■ Given request
Print the entries unchanged, from the first line through the line that contains "Click the Database", including both.

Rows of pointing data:
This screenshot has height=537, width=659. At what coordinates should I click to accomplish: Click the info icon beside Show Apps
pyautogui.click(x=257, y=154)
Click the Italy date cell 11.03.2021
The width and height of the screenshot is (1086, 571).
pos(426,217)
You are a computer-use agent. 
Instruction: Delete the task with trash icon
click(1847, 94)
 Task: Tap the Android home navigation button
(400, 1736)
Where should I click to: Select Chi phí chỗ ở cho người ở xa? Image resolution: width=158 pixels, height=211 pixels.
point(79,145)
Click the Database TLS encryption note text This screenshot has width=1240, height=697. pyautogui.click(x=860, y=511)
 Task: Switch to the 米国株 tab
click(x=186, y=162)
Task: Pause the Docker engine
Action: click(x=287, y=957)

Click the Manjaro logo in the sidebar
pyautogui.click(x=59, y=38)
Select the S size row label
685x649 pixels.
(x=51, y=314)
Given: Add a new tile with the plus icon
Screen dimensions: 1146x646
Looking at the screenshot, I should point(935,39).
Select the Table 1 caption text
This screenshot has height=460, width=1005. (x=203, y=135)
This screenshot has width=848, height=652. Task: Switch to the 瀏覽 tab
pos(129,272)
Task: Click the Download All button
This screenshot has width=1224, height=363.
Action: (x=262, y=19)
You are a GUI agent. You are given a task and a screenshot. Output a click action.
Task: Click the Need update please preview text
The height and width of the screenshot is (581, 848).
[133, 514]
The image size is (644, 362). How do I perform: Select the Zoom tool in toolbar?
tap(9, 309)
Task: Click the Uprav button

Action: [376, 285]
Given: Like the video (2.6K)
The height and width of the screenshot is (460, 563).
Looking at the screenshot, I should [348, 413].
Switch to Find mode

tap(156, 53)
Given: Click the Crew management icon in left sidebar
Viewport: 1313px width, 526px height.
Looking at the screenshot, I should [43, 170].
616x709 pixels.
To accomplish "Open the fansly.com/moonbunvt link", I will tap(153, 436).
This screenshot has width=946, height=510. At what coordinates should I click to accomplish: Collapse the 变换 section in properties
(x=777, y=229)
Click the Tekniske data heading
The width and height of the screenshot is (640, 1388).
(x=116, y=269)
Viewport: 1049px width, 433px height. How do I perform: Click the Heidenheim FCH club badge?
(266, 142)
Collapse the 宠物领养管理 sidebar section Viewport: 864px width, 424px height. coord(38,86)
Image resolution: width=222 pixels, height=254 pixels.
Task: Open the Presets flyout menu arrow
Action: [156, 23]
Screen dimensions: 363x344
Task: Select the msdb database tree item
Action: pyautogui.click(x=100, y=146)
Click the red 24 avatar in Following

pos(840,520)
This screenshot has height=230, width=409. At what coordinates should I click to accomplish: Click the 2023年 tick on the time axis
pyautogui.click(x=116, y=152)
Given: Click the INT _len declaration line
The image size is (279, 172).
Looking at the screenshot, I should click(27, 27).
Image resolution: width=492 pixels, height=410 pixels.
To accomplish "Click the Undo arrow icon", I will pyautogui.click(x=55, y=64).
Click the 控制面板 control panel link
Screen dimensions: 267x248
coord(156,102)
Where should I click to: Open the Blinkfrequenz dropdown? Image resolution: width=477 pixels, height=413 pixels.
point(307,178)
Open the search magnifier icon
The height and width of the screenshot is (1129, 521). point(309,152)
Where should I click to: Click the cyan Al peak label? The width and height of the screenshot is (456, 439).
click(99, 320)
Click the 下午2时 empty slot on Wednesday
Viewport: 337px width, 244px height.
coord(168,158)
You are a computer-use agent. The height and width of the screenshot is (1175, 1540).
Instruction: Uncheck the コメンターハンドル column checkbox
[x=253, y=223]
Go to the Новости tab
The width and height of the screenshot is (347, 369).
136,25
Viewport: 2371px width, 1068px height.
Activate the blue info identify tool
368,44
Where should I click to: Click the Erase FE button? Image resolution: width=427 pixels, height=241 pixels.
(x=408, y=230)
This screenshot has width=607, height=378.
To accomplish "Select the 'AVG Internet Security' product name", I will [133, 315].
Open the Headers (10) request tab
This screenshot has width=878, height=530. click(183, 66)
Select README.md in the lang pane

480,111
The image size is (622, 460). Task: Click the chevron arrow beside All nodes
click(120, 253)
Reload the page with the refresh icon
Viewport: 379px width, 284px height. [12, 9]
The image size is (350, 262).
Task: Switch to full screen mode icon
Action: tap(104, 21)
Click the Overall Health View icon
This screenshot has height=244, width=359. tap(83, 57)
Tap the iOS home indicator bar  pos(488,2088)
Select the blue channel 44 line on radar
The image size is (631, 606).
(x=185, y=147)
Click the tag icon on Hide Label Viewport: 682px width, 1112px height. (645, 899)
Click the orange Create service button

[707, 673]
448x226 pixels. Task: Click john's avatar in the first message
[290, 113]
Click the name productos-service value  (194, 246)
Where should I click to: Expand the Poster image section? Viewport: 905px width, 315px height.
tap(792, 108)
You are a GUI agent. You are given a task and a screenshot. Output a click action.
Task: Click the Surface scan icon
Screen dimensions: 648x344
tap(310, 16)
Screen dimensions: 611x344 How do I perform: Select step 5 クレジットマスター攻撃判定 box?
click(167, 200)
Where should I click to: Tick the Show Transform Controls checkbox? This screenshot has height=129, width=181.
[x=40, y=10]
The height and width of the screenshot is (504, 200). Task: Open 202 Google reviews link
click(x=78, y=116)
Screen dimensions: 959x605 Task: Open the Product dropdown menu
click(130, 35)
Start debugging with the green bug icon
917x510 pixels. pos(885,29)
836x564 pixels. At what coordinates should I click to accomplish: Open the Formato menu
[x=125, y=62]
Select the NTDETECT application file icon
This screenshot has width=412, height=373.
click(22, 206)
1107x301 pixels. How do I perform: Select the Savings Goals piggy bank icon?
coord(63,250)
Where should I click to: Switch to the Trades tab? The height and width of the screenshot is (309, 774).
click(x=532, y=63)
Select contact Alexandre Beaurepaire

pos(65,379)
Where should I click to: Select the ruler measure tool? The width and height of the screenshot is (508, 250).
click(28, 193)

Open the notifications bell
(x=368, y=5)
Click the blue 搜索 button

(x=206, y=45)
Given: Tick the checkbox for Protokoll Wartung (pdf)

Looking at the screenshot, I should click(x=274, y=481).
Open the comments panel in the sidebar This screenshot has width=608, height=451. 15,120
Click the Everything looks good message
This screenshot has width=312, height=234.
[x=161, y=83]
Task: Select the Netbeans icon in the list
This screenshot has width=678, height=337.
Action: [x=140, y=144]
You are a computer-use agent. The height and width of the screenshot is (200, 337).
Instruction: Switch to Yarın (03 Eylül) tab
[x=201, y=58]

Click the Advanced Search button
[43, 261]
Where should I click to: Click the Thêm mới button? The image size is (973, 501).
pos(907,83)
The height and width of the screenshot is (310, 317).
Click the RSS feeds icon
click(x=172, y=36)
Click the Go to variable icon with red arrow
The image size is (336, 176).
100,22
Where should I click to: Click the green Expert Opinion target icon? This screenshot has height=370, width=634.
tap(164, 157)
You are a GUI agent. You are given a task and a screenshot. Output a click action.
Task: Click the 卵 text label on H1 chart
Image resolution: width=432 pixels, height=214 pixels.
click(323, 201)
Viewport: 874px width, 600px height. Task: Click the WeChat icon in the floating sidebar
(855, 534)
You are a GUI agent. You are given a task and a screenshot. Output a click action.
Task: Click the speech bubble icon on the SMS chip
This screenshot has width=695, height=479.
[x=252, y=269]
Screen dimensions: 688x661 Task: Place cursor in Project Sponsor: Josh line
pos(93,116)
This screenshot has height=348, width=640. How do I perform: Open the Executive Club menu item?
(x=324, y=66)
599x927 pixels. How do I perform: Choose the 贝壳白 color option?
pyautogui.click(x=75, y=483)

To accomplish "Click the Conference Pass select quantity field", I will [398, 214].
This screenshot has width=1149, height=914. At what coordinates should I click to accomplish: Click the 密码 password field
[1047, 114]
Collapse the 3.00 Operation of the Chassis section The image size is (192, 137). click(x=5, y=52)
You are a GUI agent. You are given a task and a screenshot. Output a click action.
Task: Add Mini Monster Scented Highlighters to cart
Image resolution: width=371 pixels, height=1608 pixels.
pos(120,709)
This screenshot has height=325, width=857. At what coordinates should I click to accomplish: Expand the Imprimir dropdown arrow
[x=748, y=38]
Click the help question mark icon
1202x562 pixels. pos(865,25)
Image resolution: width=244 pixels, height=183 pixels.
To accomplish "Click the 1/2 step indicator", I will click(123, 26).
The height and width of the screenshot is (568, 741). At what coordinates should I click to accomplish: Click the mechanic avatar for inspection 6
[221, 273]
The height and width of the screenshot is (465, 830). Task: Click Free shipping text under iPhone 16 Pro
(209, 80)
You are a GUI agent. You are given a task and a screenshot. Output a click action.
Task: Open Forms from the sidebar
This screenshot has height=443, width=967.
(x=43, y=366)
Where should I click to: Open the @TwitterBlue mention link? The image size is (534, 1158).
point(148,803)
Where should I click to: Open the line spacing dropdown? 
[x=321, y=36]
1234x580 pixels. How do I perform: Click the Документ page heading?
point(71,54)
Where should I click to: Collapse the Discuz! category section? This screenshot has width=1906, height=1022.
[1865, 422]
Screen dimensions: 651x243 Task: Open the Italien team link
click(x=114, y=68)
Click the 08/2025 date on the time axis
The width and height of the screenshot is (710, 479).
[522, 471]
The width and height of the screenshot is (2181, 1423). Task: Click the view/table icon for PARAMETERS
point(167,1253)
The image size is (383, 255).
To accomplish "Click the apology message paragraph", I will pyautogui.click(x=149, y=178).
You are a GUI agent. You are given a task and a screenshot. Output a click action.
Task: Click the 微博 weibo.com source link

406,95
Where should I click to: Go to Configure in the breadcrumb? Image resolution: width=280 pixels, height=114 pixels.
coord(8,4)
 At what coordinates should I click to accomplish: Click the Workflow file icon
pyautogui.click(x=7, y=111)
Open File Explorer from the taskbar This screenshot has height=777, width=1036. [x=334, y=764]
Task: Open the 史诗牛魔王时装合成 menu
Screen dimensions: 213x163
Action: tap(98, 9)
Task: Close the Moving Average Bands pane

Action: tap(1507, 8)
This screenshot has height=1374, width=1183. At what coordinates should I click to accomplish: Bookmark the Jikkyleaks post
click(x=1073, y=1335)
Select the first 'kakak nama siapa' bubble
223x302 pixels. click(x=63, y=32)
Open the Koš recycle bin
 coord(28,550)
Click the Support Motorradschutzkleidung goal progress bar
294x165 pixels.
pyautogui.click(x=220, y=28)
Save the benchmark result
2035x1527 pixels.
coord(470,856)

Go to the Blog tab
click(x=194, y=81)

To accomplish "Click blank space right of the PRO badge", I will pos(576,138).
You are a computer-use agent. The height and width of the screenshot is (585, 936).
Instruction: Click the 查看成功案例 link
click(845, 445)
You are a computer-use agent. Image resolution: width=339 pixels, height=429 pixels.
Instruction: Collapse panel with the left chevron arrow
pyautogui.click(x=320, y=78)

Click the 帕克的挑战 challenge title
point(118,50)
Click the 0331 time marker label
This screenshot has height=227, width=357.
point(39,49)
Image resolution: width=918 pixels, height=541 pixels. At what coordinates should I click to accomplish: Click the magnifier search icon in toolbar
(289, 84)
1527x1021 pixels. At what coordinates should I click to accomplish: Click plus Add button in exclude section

■ Response to the task
This screenshot has height=537, width=659. At what coordinates should I click to accomplish: Click the info icon beside Show Apps
pyautogui.click(x=257, y=154)
Click the Italy date cell 11.03.2021
The width and height of the screenshot is (1086, 571).
pos(426,217)
You are a computer-use agent. 
Instruction: Delete the task with trash icon
click(1847, 94)
 Task: Tap the Android home navigation button
(400, 1736)
Where should I click to: Select Chi phí chỗ ở cho người ở xa? Image resolution: width=158 pixels, height=211 pixels.
point(79,145)
Click the Database TLS encryption note text This screenshot has width=1240, height=697. pyautogui.click(x=860, y=511)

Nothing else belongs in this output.